- WORK INSTRUCTION
For each line of the data that includes the word "Select", copy the line.

INPUT MATERIAL: Begin

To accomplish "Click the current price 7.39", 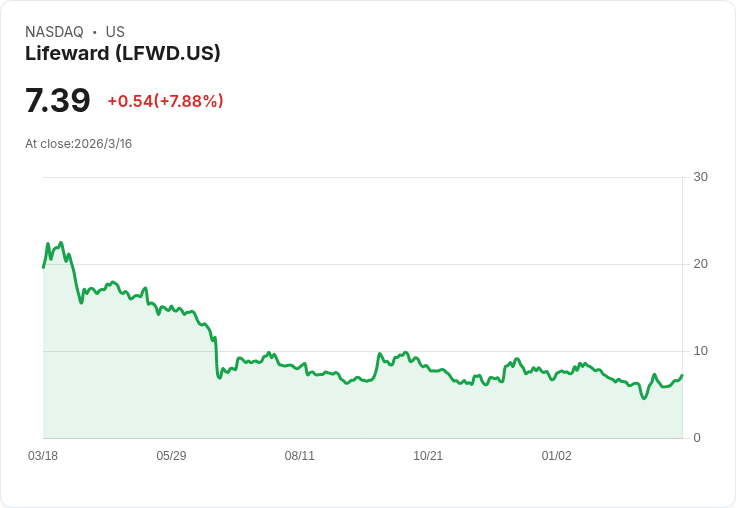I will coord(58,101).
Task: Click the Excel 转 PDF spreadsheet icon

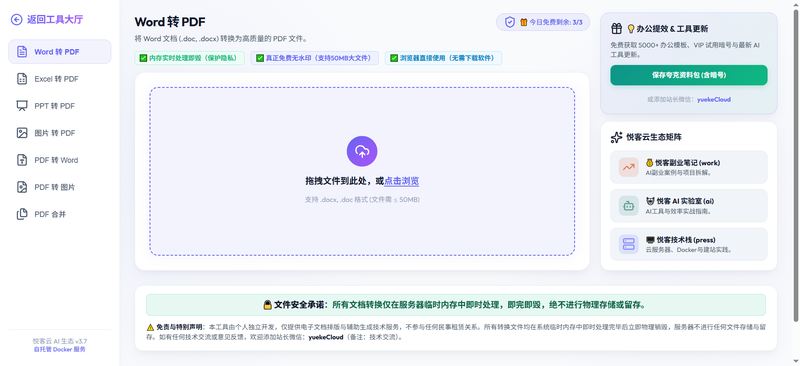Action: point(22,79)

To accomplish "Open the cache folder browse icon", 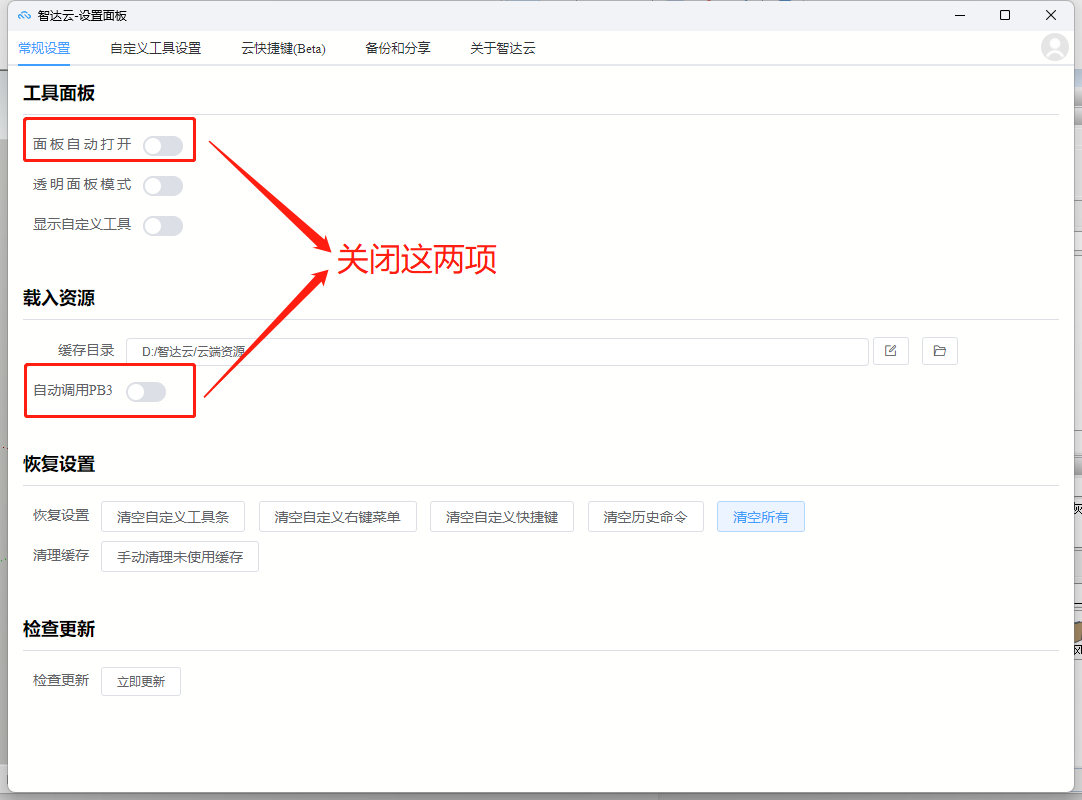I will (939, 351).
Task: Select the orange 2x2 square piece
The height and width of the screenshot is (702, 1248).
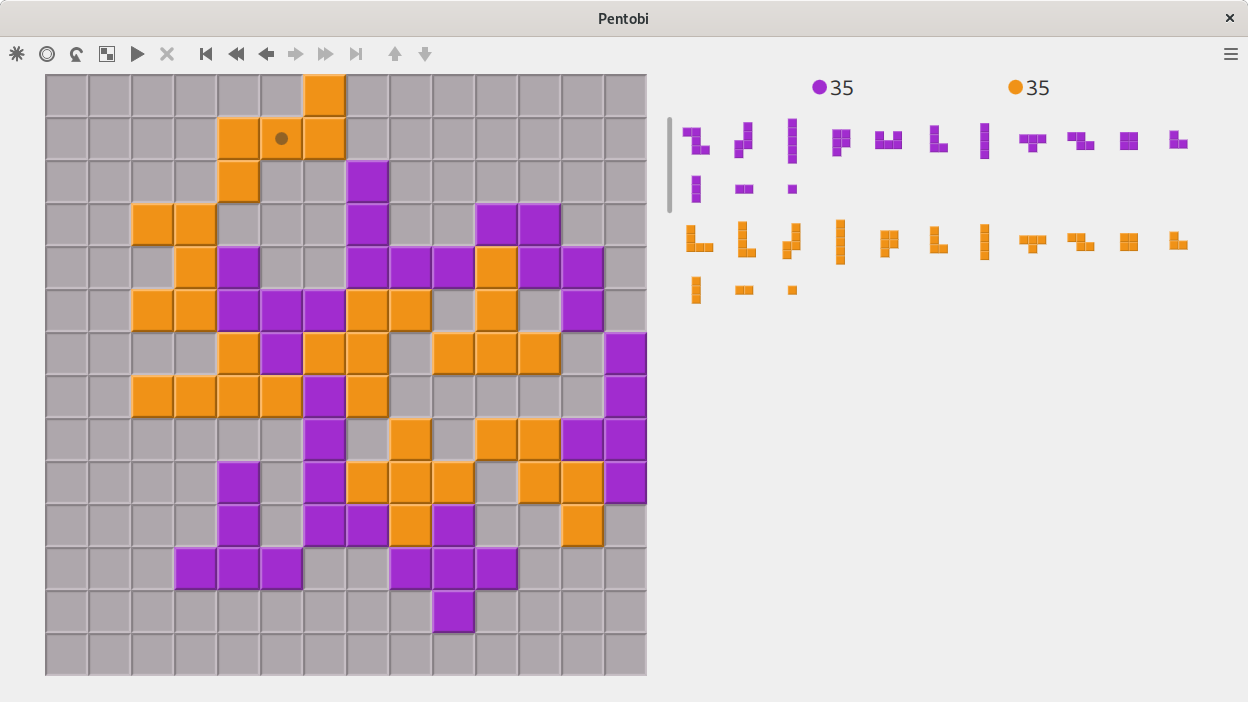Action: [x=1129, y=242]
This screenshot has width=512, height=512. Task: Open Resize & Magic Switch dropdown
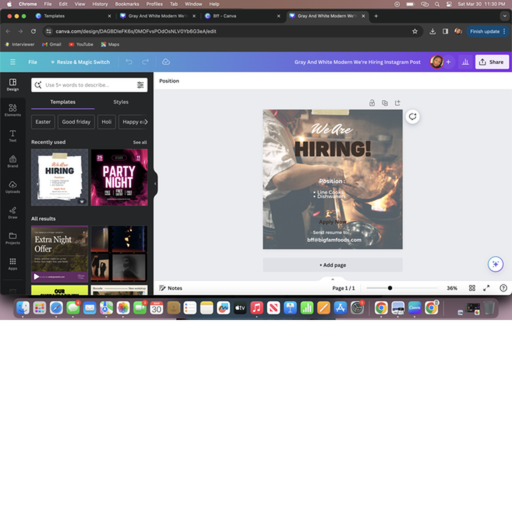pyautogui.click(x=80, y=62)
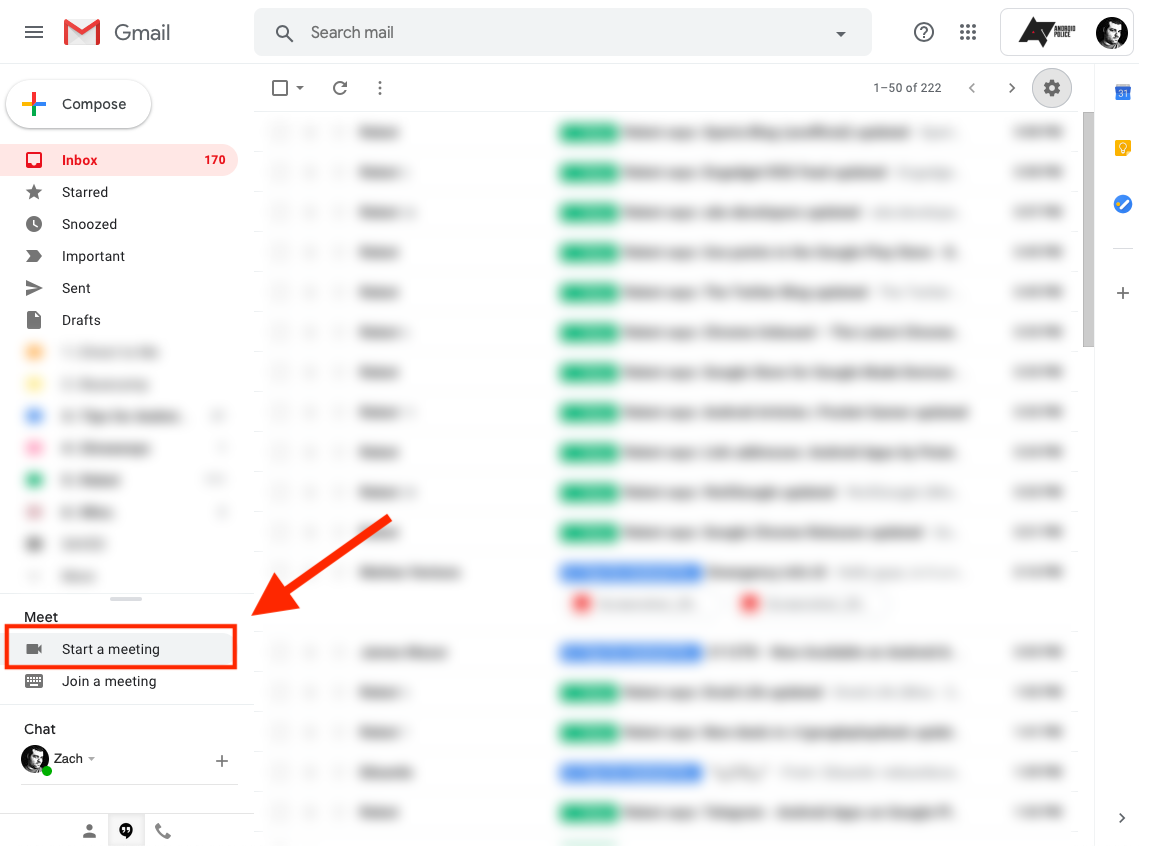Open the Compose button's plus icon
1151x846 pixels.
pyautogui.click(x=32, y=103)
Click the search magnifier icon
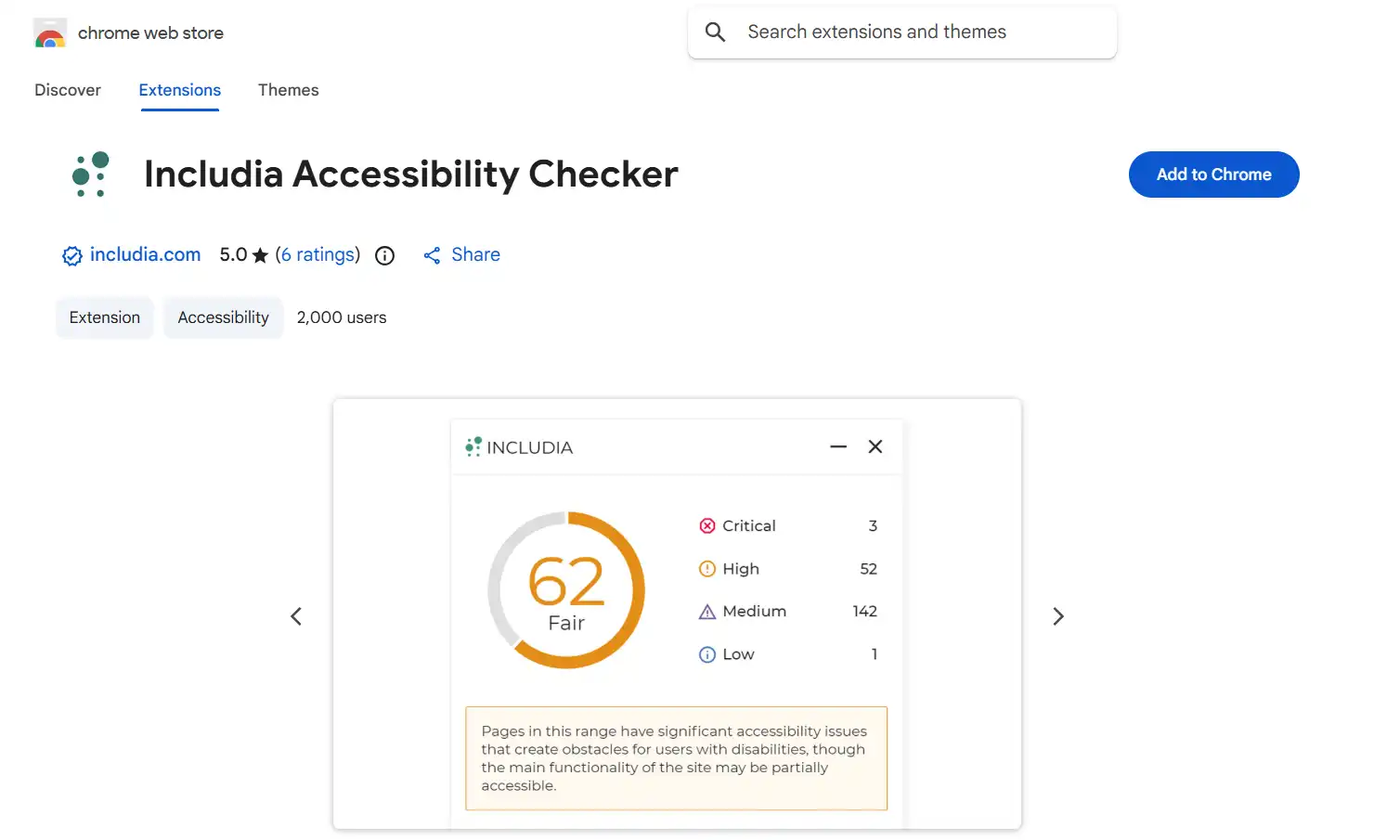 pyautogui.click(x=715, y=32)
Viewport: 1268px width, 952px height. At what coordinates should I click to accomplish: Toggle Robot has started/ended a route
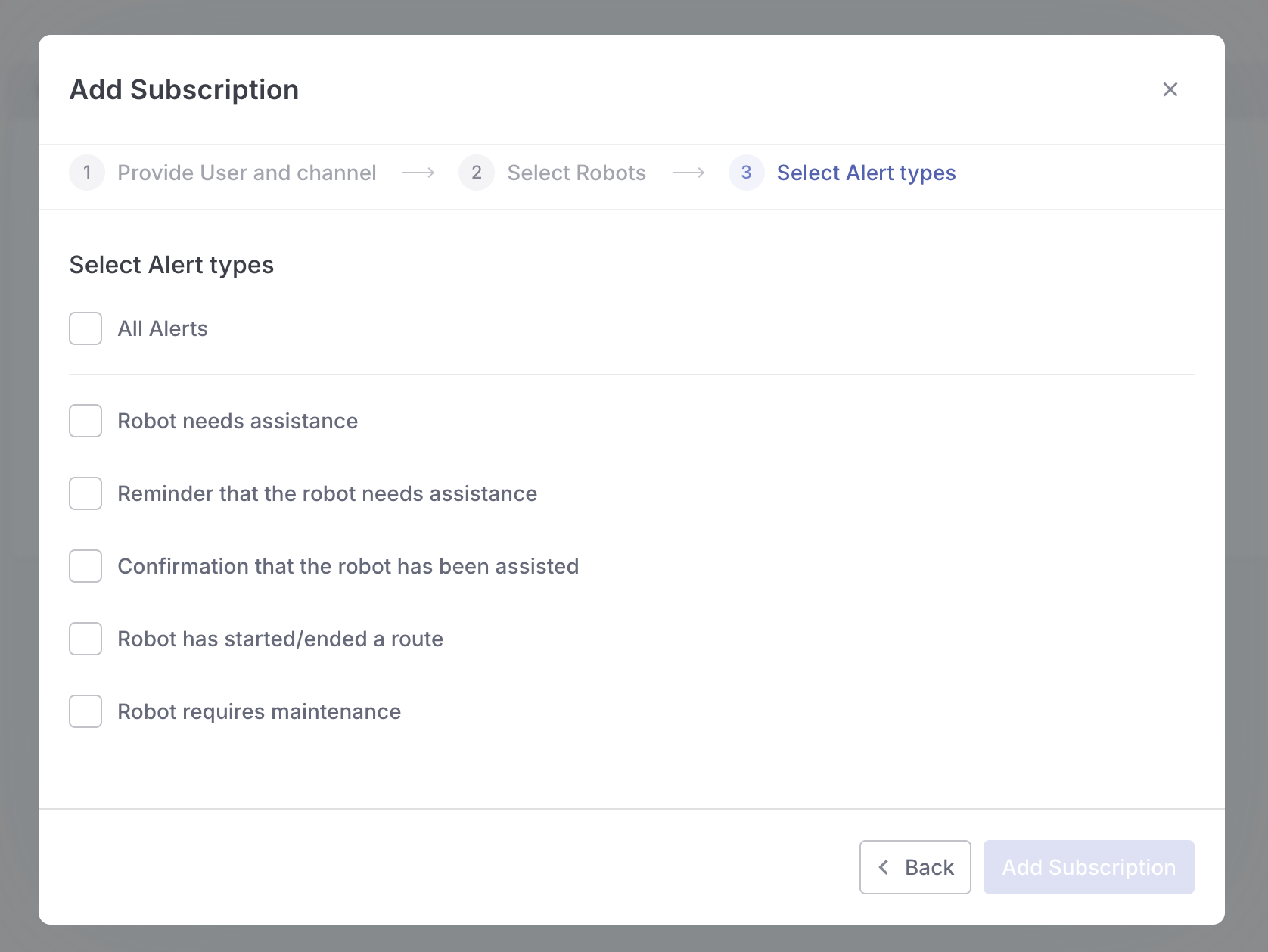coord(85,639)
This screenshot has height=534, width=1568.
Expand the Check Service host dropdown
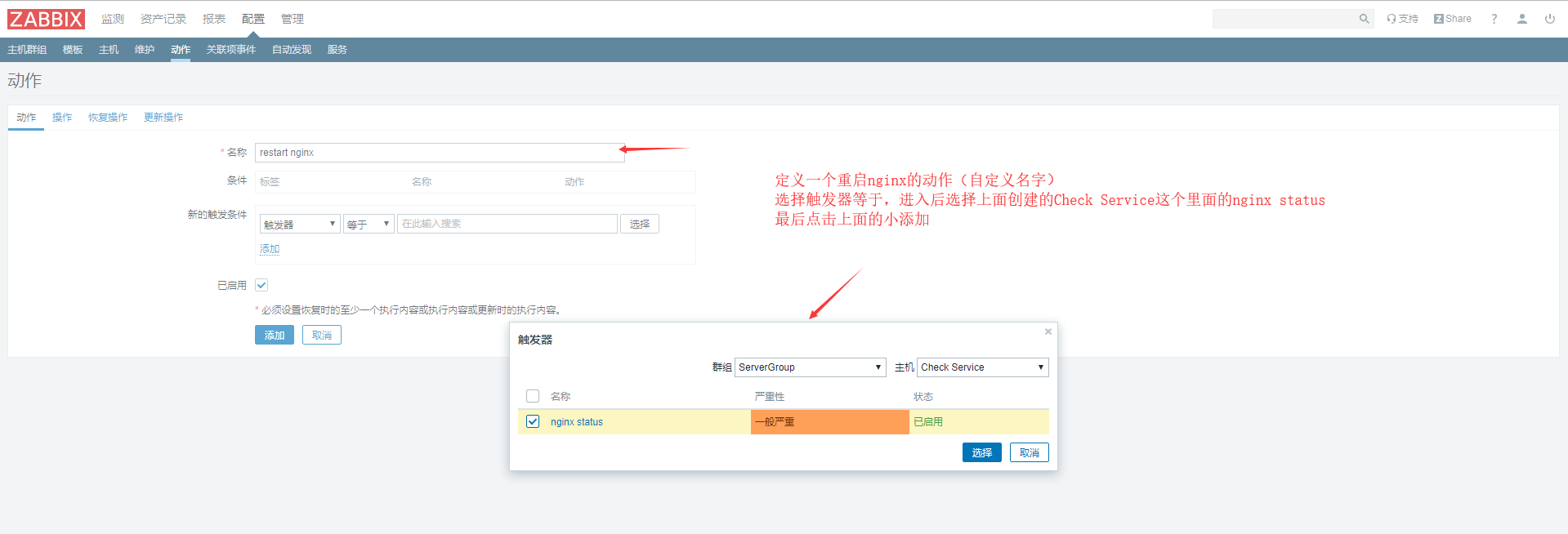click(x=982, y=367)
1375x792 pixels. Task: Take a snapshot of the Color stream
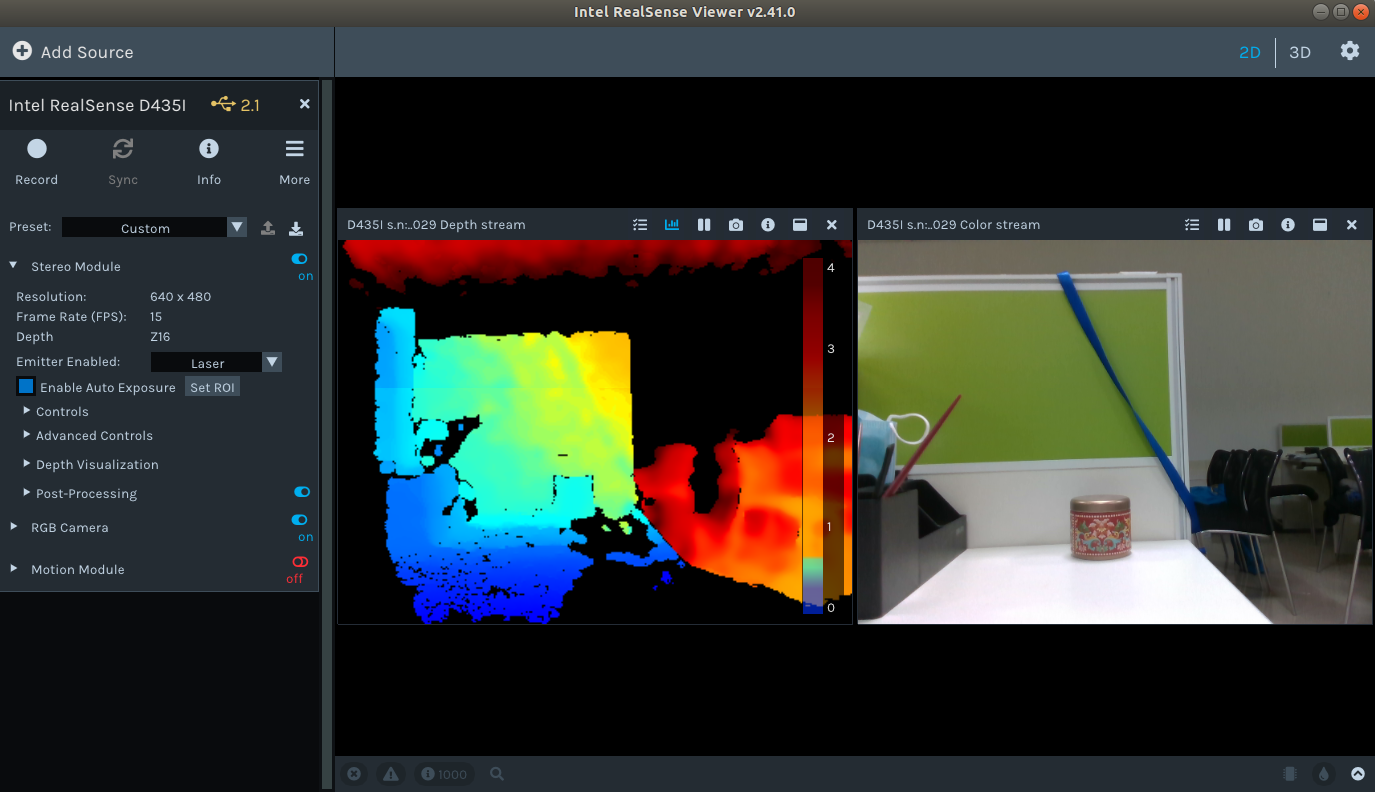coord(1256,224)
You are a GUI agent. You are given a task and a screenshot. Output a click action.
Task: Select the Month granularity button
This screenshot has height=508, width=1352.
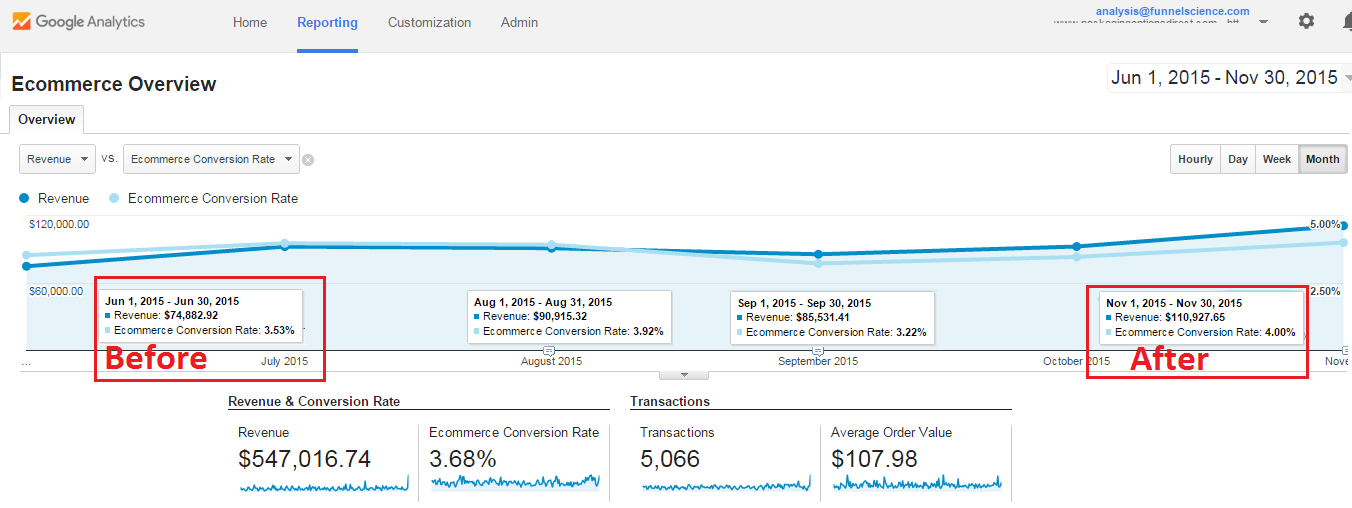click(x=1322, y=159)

INPUT MATERIAL: End

- ANSWER TO THE PROBLEM
Task: Select the orange 2x2 square piece
Task: Select the Month granularity button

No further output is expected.